* _TASK OBJECTIVE_:
This exercise calls for the line with "This screenshot has width=1389, height=868.", the line with "Task: Click the Advanced Search link", and all lines between them in the material below, output exactly and with no other lines.

=== Begin Enclosure ===

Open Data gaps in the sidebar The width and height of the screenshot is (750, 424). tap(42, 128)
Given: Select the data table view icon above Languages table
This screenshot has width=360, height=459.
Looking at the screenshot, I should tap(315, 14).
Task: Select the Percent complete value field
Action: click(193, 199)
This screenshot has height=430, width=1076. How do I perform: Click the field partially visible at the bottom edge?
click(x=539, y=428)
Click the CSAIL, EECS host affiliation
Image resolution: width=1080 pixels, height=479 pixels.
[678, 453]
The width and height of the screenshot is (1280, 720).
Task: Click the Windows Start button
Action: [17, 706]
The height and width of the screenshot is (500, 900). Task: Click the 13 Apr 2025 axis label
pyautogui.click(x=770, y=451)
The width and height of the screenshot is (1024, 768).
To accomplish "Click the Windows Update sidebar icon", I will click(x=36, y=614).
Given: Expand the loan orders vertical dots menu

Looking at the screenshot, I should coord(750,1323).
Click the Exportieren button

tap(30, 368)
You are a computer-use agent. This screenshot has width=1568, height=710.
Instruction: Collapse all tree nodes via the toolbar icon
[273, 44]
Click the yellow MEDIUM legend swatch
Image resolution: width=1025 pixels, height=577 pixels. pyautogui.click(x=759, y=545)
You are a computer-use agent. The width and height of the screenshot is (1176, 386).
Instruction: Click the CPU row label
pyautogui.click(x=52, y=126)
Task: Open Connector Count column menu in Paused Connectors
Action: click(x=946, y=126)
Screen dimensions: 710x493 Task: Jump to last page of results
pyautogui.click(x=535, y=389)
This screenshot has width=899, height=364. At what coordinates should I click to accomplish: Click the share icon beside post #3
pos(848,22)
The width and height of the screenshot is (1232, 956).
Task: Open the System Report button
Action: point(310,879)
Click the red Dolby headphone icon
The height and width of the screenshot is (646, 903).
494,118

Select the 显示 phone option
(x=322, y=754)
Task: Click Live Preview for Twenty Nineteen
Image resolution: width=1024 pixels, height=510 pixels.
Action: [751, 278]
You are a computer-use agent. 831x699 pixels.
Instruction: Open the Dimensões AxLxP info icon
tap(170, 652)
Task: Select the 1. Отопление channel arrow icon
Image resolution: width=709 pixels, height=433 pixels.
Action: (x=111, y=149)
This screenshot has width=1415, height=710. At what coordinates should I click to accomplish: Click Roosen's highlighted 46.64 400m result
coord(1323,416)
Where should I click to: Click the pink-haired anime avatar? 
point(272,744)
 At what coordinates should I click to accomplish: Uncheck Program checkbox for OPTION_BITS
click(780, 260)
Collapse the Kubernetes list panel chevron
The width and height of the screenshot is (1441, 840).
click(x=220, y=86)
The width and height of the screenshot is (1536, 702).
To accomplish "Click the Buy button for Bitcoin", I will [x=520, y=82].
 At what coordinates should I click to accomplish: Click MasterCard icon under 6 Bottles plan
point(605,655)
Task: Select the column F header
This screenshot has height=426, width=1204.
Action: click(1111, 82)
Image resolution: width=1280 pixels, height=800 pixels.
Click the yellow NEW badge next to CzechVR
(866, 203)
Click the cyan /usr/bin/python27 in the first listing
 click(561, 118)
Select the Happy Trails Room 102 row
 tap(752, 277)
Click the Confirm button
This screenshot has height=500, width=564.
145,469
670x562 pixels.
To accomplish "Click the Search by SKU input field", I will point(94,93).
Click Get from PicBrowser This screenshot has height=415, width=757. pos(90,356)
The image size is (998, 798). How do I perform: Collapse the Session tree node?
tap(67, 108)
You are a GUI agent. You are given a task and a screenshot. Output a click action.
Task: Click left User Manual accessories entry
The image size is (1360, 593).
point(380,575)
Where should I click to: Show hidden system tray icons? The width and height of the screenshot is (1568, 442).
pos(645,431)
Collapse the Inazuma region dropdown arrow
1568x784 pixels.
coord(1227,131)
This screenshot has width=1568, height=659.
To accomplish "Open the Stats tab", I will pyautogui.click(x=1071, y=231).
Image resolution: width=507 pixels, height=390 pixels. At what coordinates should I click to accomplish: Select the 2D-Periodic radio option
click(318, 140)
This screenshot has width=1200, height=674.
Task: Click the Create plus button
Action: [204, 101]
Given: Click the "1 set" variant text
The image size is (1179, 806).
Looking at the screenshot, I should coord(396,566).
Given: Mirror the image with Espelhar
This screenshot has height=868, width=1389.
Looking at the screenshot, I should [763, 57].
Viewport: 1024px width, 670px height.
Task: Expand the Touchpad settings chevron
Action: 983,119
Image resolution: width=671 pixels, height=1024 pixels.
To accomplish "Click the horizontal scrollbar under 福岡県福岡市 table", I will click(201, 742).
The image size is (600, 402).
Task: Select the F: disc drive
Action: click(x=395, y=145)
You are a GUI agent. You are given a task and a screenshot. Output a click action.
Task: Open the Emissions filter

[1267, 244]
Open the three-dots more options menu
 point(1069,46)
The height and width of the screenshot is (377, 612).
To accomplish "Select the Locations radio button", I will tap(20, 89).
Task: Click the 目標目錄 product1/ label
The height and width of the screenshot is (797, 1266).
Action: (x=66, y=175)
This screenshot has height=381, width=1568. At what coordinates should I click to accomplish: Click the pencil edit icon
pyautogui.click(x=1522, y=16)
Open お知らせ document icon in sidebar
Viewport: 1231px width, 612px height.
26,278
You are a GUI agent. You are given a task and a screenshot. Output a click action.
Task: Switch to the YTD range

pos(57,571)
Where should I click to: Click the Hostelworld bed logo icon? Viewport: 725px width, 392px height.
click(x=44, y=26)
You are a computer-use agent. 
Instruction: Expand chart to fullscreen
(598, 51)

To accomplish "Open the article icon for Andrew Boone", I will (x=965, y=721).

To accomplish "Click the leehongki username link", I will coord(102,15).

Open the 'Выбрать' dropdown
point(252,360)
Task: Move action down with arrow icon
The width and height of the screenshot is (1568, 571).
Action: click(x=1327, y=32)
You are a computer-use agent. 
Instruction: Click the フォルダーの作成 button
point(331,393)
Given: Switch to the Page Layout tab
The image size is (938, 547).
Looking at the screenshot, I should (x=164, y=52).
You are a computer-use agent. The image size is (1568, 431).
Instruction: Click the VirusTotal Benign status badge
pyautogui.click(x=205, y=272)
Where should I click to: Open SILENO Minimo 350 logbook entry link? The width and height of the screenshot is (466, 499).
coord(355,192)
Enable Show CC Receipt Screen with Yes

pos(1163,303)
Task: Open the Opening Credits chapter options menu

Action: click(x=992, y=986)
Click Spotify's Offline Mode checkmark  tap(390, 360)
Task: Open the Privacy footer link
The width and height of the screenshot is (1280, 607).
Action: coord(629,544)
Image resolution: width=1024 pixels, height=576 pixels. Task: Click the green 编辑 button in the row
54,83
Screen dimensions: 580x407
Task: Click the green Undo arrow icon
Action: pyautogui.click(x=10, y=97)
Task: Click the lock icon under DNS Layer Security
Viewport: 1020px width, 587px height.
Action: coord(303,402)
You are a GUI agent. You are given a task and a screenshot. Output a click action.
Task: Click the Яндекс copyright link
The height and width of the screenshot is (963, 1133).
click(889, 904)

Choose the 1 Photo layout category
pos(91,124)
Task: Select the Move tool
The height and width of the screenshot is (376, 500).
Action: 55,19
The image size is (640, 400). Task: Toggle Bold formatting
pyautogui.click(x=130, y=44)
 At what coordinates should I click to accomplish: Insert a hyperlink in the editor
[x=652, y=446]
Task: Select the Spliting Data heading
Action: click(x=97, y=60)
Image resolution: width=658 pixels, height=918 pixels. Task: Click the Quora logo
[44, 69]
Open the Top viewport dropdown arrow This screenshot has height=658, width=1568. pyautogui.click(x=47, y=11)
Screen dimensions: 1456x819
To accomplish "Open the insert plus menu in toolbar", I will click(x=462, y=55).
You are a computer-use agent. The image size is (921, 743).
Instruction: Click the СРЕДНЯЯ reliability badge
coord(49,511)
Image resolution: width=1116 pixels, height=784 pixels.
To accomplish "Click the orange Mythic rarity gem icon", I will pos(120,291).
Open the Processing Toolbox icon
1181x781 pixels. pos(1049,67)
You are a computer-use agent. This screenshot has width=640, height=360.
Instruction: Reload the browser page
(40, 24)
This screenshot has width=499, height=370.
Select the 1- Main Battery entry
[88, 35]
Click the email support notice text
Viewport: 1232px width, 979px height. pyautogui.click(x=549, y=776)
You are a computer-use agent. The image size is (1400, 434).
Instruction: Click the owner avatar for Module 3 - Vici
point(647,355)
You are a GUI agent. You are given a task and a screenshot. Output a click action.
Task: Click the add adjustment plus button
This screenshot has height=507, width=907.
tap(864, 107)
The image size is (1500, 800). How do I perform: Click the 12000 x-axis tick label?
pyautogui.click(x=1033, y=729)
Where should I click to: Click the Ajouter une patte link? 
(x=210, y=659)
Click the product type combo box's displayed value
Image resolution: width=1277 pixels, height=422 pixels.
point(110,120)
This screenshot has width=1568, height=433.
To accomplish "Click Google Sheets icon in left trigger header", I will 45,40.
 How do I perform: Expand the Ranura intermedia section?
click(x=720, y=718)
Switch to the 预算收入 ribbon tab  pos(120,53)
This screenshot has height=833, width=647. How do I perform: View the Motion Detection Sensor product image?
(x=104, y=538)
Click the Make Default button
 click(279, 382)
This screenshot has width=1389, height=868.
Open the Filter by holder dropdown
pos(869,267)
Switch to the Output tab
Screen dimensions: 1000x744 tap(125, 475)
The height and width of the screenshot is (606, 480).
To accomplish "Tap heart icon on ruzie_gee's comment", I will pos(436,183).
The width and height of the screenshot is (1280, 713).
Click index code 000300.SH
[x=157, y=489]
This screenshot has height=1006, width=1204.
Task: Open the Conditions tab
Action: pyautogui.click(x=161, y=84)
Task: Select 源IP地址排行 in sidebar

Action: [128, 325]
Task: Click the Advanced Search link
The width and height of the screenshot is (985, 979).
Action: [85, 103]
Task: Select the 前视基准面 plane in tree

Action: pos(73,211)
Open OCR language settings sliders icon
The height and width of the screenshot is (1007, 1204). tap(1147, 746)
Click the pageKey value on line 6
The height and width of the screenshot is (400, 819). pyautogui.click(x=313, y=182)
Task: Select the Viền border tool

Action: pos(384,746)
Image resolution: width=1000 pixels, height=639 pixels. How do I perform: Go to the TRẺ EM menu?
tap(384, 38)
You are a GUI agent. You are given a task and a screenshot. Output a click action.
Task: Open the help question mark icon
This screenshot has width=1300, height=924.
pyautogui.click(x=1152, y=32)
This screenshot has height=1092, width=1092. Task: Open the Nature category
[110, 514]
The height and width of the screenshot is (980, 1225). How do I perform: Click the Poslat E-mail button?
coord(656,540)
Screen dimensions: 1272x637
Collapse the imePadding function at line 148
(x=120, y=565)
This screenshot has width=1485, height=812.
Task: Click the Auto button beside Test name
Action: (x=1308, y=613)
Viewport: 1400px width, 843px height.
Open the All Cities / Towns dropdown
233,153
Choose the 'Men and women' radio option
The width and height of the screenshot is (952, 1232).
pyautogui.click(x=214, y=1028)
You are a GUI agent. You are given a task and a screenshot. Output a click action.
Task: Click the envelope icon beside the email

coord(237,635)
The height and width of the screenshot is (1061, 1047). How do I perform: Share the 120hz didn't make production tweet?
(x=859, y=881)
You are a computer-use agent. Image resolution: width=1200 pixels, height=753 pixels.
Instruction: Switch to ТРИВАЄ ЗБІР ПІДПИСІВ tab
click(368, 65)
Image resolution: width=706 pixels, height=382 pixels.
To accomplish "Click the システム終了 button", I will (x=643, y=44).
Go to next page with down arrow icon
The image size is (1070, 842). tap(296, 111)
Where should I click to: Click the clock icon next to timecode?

=== End Enclosure ===

* _WRITTEN REPLY_:
This screenshot has width=1389, height=868.
Open the Filter by holder dropdown
pos(869,267)
Switch to the Output tab
Screen dimensions: 1000x744 tap(125, 475)
The height and width of the screenshot is (606, 480).
To accomplish "Tap heart icon on ruzie_gee's comment", I will pos(436,183).
The width and height of the screenshot is (1280, 713).
Click index code 000300.SH
[x=157, y=489]
This screenshot has height=1006, width=1204.
Task: Open the Conditions tab
Action: pyautogui.click(x=161, y=84)
Task: Select 源IP地址排行 in sidebar

Action: [128, 325]
Task: Click the Advanced Search link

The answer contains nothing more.